The ideal situation is to have a password saved in the database that CANNOT be converted back to plain text under any circumstance.
So, the best practice would be to do something like this:
First of all, set an encryption key in your config.php…
and make it nice and random using a random string generator like this one (make it 32 characters, upper and lower case, including numbers. (as recommended by the user guide)
$config['encryption_key'] = "NeO5C88iv7uo09U2E20iJF0iUiz8R9zm";
Now write this down, and put it somewhere safe… and I mean physically write it down… like analogue, on paper….
Because all your passwords are going to use this, and if ever you lose your config.php file, you must restore it and put in the same key.
Now, let’s look at the library.
function login($username, $password)
$query = $this->db->get('users', 1);
if ( $query->num_rows() == 1)
// set your cookies and sessions etc here
Using the ‘encryption_key’ at the end of the password means that your generated sha1 string will not be the same as the sha1 string for just the password on its own. (which stops dictionary sha1 attacks).
In the ‘good old days’, when the famous ‘PHPNuke’ was extremely popular, people would find SQL injection holes to run their own queries:
$search = $_POST['search'];
$query = 'select * from articles where title='$search';
But, if you post the search term:
'; select * from users where id = '1
the final sql would be:
select * from articles where title=''; select * from users where id = '1';
Then, by finding the password, (which was only encrypted using MD5($password) without a salt, the intruder could use a dictionary attack like:
$stolen_md5 = 'ainofdifdofij'; // Yes, I know an MD5 is only 0-9 and a-f chars.

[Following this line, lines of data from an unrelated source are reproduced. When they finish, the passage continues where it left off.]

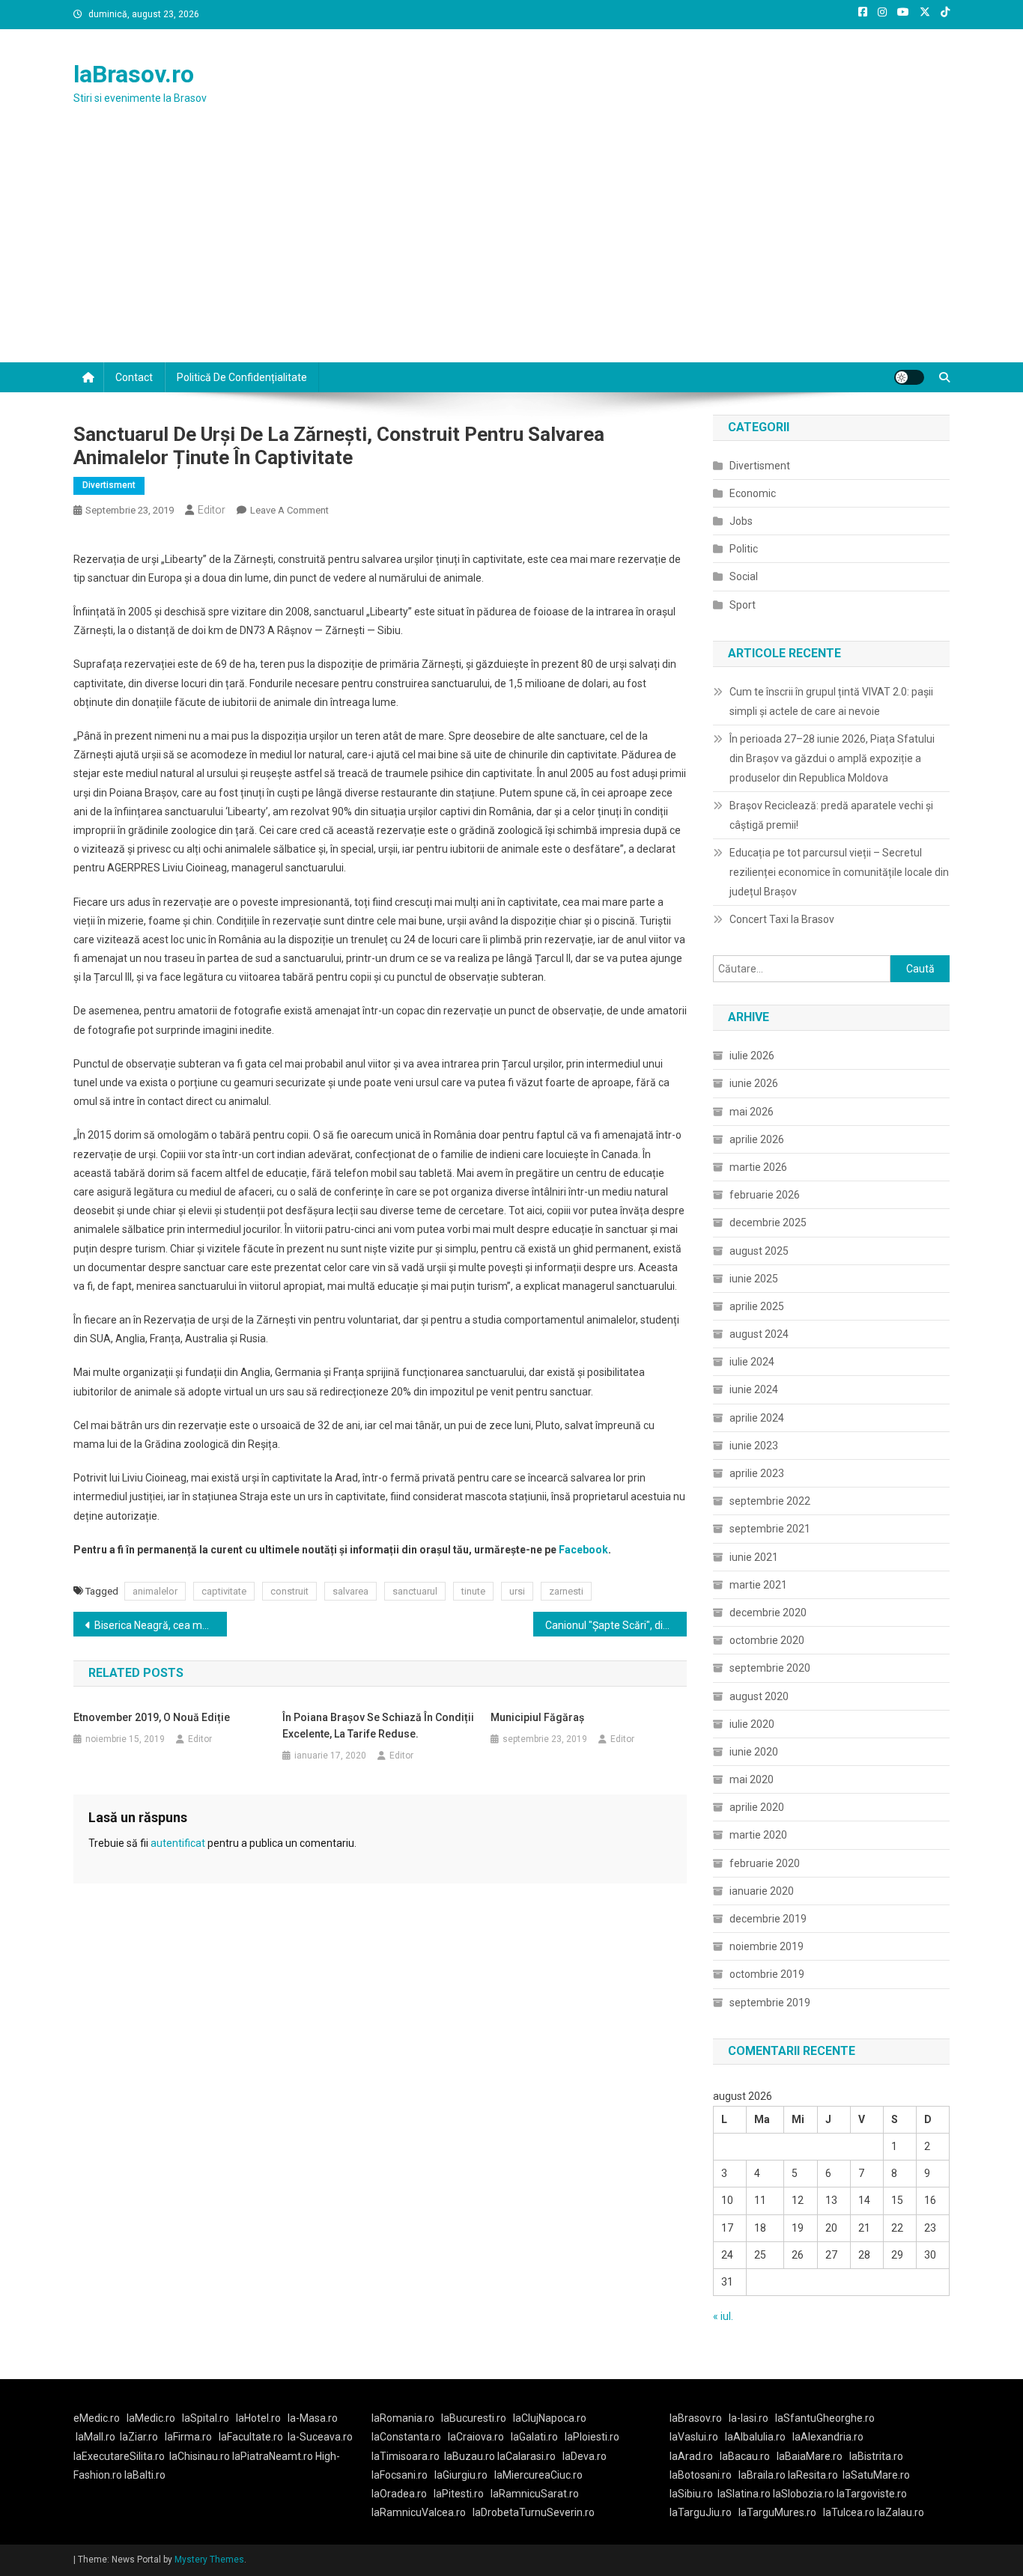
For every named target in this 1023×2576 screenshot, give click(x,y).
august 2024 (759, 1334)
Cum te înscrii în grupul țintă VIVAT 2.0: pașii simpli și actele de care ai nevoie (831, 701)
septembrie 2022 (769, 1501)
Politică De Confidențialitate (242, 377)
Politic (743, 549)
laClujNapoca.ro (549, 2418)
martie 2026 (758, 1167)
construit (289, 1591)
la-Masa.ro (313, 2418)
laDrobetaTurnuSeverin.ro (534, 2512)
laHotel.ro (258, 2418)
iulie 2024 (751, 1362)
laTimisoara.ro (405, 2456)
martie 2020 (758, 1835)
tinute (473, 1591)
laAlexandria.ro (827, 2437)
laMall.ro (95, 2437)
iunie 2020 (753, 1752)
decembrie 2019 (768, 1919)
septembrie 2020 (769, 1668)
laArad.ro (691, 2456)
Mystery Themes (209, 2559)
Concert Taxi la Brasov (781, 919)
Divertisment (109, 485)
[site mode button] (909, 377)
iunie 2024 (753, 1389)
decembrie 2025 (768, 1222)
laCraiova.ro (476, 2437)
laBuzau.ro (470, 2456)
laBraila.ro (762, 2475)
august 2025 (759, 1251)
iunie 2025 (753, 1279)
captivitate (223, 1591)
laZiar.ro (139, 2437)
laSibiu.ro (691, 2494)
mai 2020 (751, 1779)
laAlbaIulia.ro (755, 2437)
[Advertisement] (511, 250)
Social (743, 576)
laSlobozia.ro (803, 2494)
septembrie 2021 (769, 1529)
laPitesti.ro (459, 2494)
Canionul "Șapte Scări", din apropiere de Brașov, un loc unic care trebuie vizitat (616, 1625)
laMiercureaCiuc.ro (538, 2475)
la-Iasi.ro (748, 2418)
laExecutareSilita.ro (119, 2456)
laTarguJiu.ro (704, 2512)
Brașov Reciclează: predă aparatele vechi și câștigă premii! (831, 815)
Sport (742, 605)
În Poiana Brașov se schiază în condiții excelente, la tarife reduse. (378, 1725)
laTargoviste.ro (872, 2494)
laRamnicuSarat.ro (535, 2494)
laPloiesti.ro (592, 2437)
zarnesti (566, 1591)
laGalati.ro (534, 2437)
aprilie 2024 (756, 1418)
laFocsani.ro (399, 2475)
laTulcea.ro (850, 2512)
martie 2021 (758, 1585)
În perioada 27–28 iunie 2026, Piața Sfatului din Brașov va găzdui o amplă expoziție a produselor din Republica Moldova (832, 758)
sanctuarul (414, 1591)
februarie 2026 (764, 1195)
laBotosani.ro (701, 2475)
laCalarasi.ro (526, 2456)
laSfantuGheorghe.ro (825, 2418)
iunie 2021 (753, 1557)
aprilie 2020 (756, 1807)
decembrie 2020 (768, 1613)
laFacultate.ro (251, 2437)
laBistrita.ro (876, 2456)
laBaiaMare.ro (810, 2456)
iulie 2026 (751, 1056)
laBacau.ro (745, 2456)
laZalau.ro (900, 2512)
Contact (134, 377)
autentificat (178, 1843)
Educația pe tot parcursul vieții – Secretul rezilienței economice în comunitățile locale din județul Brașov (839, 872)
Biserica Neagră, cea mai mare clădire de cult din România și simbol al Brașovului (160, 1625)
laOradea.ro (399, 2494)
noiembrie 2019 (766, 1946)
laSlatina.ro (744, 2494)
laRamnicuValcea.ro (418, 2512)
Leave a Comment (289, 510)
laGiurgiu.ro (464, 2475)
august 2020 (759, 1696)
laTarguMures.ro (777, 2512)
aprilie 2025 (756, 1306)
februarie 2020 (764, 1863)
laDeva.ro (584, 2456)
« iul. (723, 2316)
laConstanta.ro (406, 2437)
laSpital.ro (205, 2418)
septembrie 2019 (769, 2003)
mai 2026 (751, 1112)
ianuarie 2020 (761, 1891)
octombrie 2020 (766, 1640)
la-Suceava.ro (320, 2437)
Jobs (741, 521)
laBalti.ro (145, 2475)
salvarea (350, 1591)
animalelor (155, 1591)
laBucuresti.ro (473, 2418)
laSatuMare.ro (876, 2475)
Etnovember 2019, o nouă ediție (151, 1717)
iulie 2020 (751, 1724)
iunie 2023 (753, 1446)
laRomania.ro (402, 2418)
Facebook (583, 1550)
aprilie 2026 (756, 1139)
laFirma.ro (188, 2437)
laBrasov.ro (133, 74)
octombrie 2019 (766, 1974)
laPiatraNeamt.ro (272, 2456)
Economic (752, 493)
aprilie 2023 (756, 1473)
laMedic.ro (152, 2418)
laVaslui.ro (697, 2437)
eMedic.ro (96, 2418)
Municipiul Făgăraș (537, 1717)
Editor (211, 510)
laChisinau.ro (199, 2456)
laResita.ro (813, 2475)
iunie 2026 (753, 1083)
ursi (517, 1591)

foreach ($dictionary as $word)
if (MD5($word) == $stolen_md5)
echo 'password is: '.$word;
So, by using a salt (the encryption key tagged on the end of your password)... the result sha1 is nothing like the sha1 for the password on its own. Stopping dictionary attacks.
And, the password, even if retrieved from the DB could not be converted back to a ‘real’ string, because sha1 is a 1-way hashing algorithm.
Simply using $this->encrypt->encode() is dangerous, because if someone gained your key, they have the means to convert your passwords back to plain text. (granted, it’s not easy… but still possible).
when you insert a user:
$data = array('username' => $username, 'password' => $this->_prep_password($password));
So, there’s a little example of a ‘very good’ practice when it comes to passwords and databases…
With an explanation into ‘why’ do it this way.
Hope this is useful.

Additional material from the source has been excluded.